WASHINGTON — Fannie Mae and Freddie Mac gave $186 million to the National Housing Trust Fund, their first such contributions to a fund designed to provide construction and rehabilitation of rental housing for low-income families.

The fund was created in 2008, but never got off the ground before the two government-sponsored enterprises were seized and placed into conservatorship later that year.

Department of Housing and Urban Development Secretary Julian Castro told lawmakers Thursday that some states will start submitting their requests for affordable housing funds in April.

"We expect the first allocations of the Housing Trust Fund will be made this summer," Castro told members of a Senate Appropriations subcommittee.

The National Low Income Housing Coalition have been advocating for a housing trust fund since 2000. Coalition members are already working in the states and providing training so affordable housing advocates will be "up to speed" on the allocation process, according to the group’s president, Sheila Crowley.

The coalition has also lined up nonprofit developers who have expertise in providing housing for extremely low and very low income families, including homeless families. These developers can also provide advice on financing and construction models.

"The goal is to expand the supply of affordable housing," Crowley said in an interview Friday.

Coalition members want the rollout to go smoothly so the new program can show tangible results quickly and increase Congressional support for the program. "So we would really like to see a really good first year," she said.

Fannie and Freddie paid a total of $382.3 million in late February to meet their affordable housing obligations. Fannie contributed $217 million and Freddie $165.3 million, according to securities filings.

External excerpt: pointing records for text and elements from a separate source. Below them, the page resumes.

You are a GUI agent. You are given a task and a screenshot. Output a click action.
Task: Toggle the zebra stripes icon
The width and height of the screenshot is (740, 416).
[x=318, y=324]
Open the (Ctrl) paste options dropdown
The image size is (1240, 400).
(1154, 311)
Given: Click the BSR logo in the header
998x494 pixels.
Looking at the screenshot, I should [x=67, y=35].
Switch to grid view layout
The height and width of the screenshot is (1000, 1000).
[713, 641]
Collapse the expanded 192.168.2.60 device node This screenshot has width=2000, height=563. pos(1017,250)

But less than half of that sum is going to the Housing Trust Fund.

The first 25% of the funds will be diverted to the Treasury Department and the Hope Reserve Fund to cover losses on loan modifications made by lenders under the Hope for Homeowners program. A Treasury spokesman declined to comment on the amount of losses the loan modification program has incurred.

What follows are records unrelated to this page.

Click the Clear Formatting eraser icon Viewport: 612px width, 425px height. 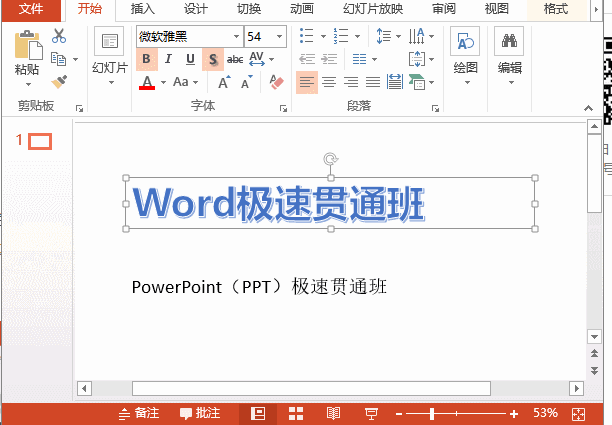[277, 82]
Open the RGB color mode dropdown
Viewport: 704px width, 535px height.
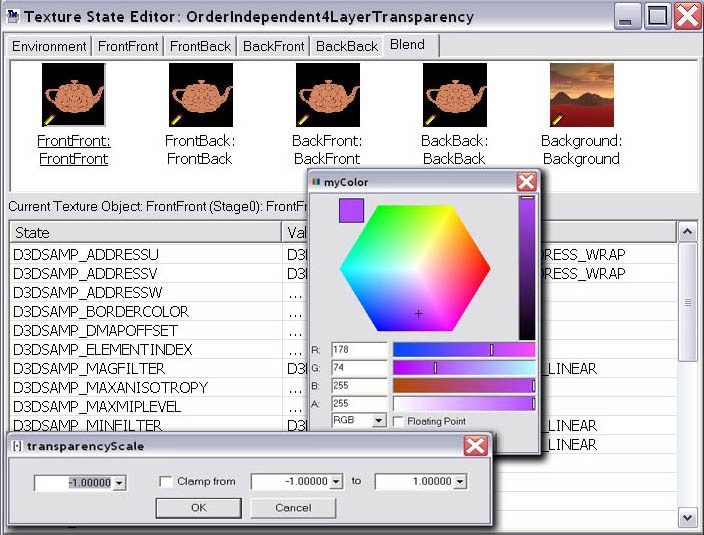click(378, 422)
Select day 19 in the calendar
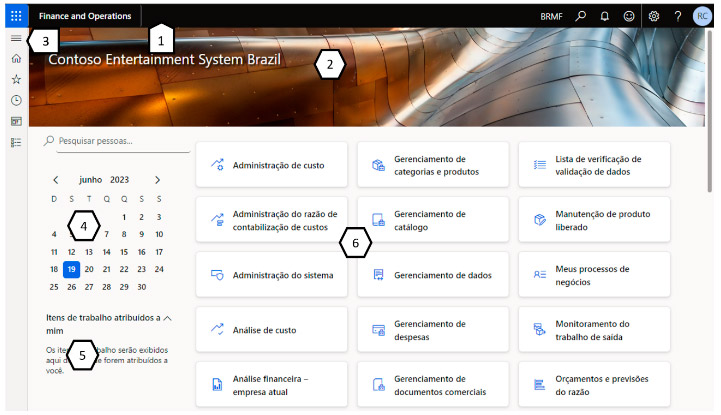Image resolution: width=721 pixels, height=415 pixels. tap(71, 269)
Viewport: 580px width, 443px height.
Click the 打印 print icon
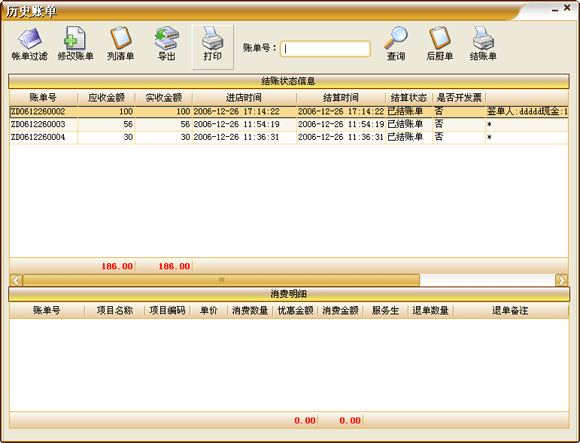click(212, 46)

Of the remaining funds, 65% will be transferred to HUD for the National Housing Trust Fund and 35% will be transferred to the Treasury Department for a Capital Magnet Fund.

The capital magnet fund will be a special account within the Community Development Financial Institutions Fund that Treasury can use to fund grants for the development, rehabilitation or purchase of affordable housing for extremely low, very low and low-income families.

The amount of money going to the Housing Trust Fund is "much smaller than we had hoped for" back in 2008, Crowley said. But the coalition will be working on getting more money into the fund.

Eventually, Congress will have to pass housing finance reform, she said, which would provide an opportunity to increase funding for the Housing Trust Fund. The failed Johnson-Crapo reform bill provided $3.5 billion in annual funding for the HTF.

The housing group also has its eye on tax reform and a potential revamp of the mortgage interest deduction.

Currently, the mortgage interest deduction subsidizes homeownership for high-income earners at the "expense of solving housing problems for the very poor," she said. "That is wrong."